Tujuan utama pembelajaran adalah untuk mengembangkan kemampuan siswa dalam membangun serta mempertahankan posisi mereka, dan disaat bersamaan menghormati posisi orang lain dan bekerjasama untuk berdiskusi atau membangun pengertian bersama-sama. Guna mnyelesaikan perpaduan ini, haruslah berbicara dan mendengarkan satu sama lain. Dengan kata lain, proses mental ini melalui negosiasi sosial dan interaksi, sehingga kolaborasi dalam pembelajaran dapat dimungkinkan, yakni melahirkan sebuah sikap intersubyektif – sebuah komitmen untuk membangun keragaman pengertian dan menemukan kesamaan umum serta perpaduan penafsiran.

3. Keragaman Pandangan dan Representasi Bahasan

Acuan-acuan untuk pembelajaran harus sudah dapat memfasilitasi representasi beragam bahasan dengan menggunakan analogi contoh dan metafora yang berbeda. Peninjauan materi yang sama, pada waktu yang berbeda-beda dalam penyusunan kembali konteks untuk tujuan yang berbeda, dan dari pandangan konseptual yang berbeda adalah penting untuk mencapai tujuan kemampuan pengetahuan yang lebih maju.

4. Proses Konstruksi Pengetahuan

Pendekatan konstruktivisme mengedepankan untuk membuat siswa peduli pada peran mereka dalam membangun pengetahuan. Asumsinya adalah keyakinan dan pengalaman individu, membentuk apa yang dikenal sebagai dunia. Asumsi dan pengalaman berbeda, mengarahkan kepada pengetahuan yang berbeda pula. Apabila siswa peduli terhadap pengaruh-pengaruh yang membentuk pola pikir mereka, maka mereka akan lebih mampu untuk memilih, mengembangkan, dan memanfaatkan posisi dengan cara introspeksi diri, pada saat yang bersamaan menghormati posisi orang lain.
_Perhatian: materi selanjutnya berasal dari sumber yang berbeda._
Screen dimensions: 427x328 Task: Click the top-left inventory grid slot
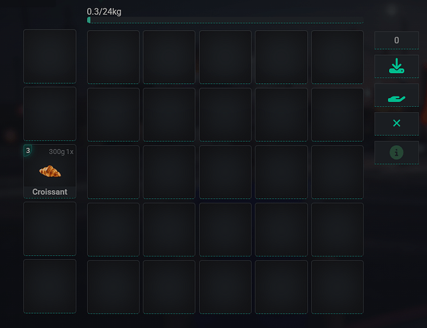click(113, 57)
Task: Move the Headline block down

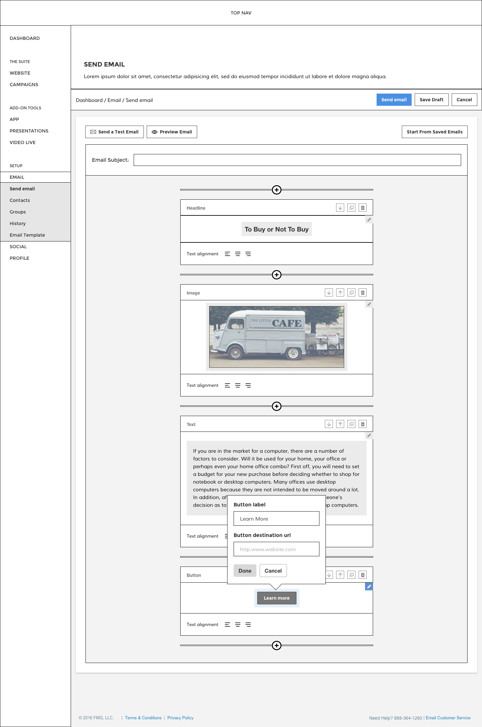Action: click(x=340, y=208)
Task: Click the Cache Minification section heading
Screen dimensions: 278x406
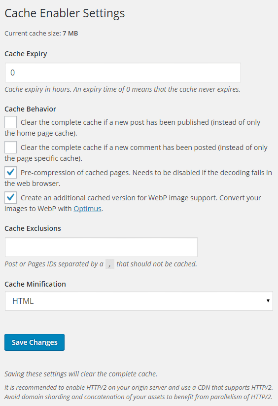Action: point(35,284)
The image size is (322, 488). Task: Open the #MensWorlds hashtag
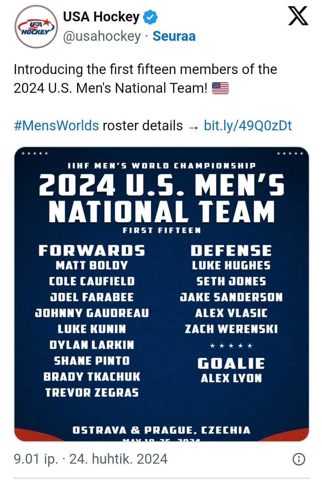click(56, 126)
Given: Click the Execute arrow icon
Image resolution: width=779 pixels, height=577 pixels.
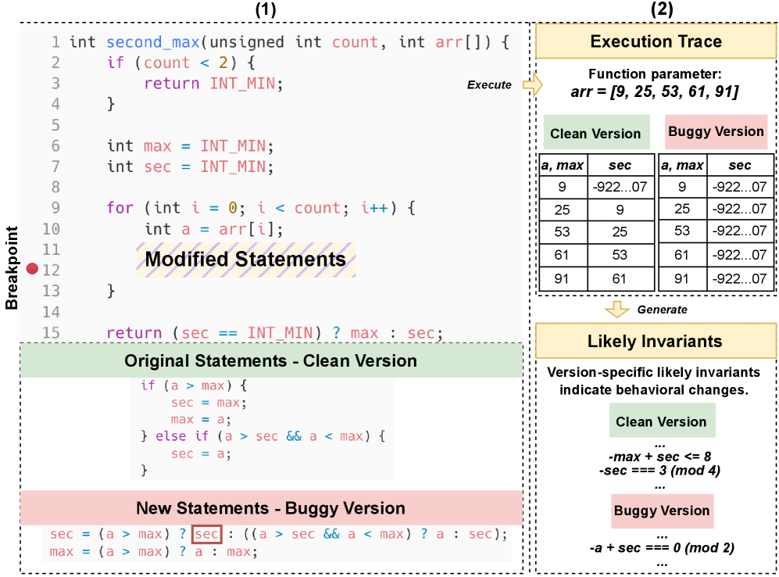Looking at the screenshot, I should (532, 84).
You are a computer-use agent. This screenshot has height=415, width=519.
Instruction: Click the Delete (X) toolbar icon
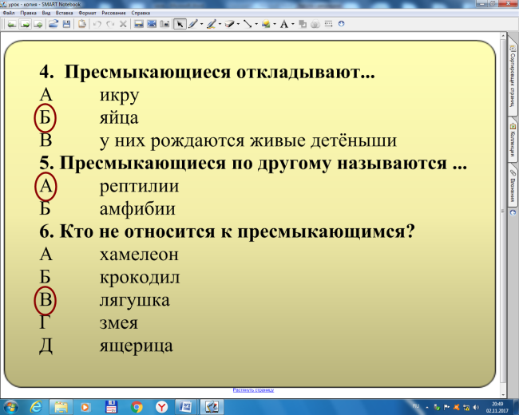point(123,24)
5. Pembelajaran Siswa Terhadap Kesadaran Dalam Belajar

Fokus dalam proses ini adalah menempatkan berbagai usaha siswa untuk memahami pembentukan pembelajaran dalam pendidikan. Kesadaran yang timbul pada diri siswa, bukan berarti guru melonggarkan tanggungjawabnya untuk memberikan pengarahan atau bimbingan.

C. PENERAPAN PEMBELAJARAN KONSTRUKTIVISME

1. Discovery Learning

Dalam model ini, siswa didorong untuk belajar sendiri, belajar aktif melalui konsep-konsep, prinsip-prinsip, dan guru sebagai motivatornya. Pertama, guru mengidentifikasi kurikulum. Selanjutnya memandu pertanyaan, menyuguhkan teka-teki, dan menguraikan berbagai permasalahan. Kedua, pertanyaan yang fokus harus dipilih untuk memandu siswa ke arah pemahaman yang bermakna. Siswa lalu memformulasikan jawaban sementara (hipotesis). Ketiga, mengumpulkan data dari berbagai sumber yang relevan, dan menguji hipotesis. Keempat, siswa membentuk konsep dan prinsip. Kelima, guru memandu proses berfikir dan diskusi siswa, untuk mengambil keputusan. Keenam, merefleksikan pada masalah nyata dan mengolah pemikiran guna menyelesaikan masalah.

Proses ini mengajarkan siswa untuk memahami isi dan proses dalam waktu yang bersamaan. Dengan kata lain, siswa belajar menyelesaikan masalah, mengevaluasi solusi, dan berfikir logis.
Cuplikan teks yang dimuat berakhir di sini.